Welp, I can now give up some data that might be of interest. I'm finding that, in fact, my planning is working out better than expected regarding heating. I'm finding that I can actually keep this small pool 6000 gallons quite warm with deadfall firewood with a little effort. For the designers in the crowd, my assessment is that the 2 inch styrofoam boards outside the concrete (cinder block) walls is probably quite important.

I'm finding that by running the fire perhaps every other day through the daylight hours will increase/maintain the water in the 70s. I've added an automotive radiator in the heating chamber, and plumbed the filtration water through there. And the heat is still not totally free. To heat, I have to run about a KW of electricity to turn the two fans and the pump. But, for me, its worked out pretty well. I'm pleased. I'm probably not all that objective, and it is a little bit of a case of special circumstances, but there's data here that might be extrapolated by competent engineering. The bottom line, a very small pool, carefully built, can be heated throughout the winter with free (trash quality) wood and for me, it seems a pretty good set of trade-offs.

Items from a data source:
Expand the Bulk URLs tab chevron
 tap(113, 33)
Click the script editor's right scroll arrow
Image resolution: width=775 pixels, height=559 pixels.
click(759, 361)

▶ _Actions to take_
(A) Answer these questions from the pool-heating post:
(i) How many gallons does the pool hold?
(ii) What is placed outside the concrete (cinder block) walls?
(iii) About how much electricity must run to turn the fans and the pump?
(B) Why does the pool-heating post say the heat is still not totally free?
(C) Pick up the pool-heating post where it stops.
The records play no part in what comes next.

▶ _Expected responses_
(A)
(i) 6000 gallons.
(ii) 2 inch styrofoam boards.
(iii) About a KW.

(B) To heat the pool, about a KW of electricity has to run to turn the two fans and the pump.

(C)
BTW, I can also confirm that building a pool in the woods is a really dumb idea, and that most family pets are (to my surprise) not at all familiar with swimming.

PS The heatloss with all of the heating stuff cold for 48 hours is 1 degree F per 24 hours. Thats with 2 inch 4x8 styrofoam casually place on surface, with 1 'blue tarp laid over those, under an unheated homemade greenhouse hoophouse (very leaky). My arithmetic had predicted 1.5 degrees per day. Its been mild here, dipping into the high 30s at night and drifting up into the 50s during the day.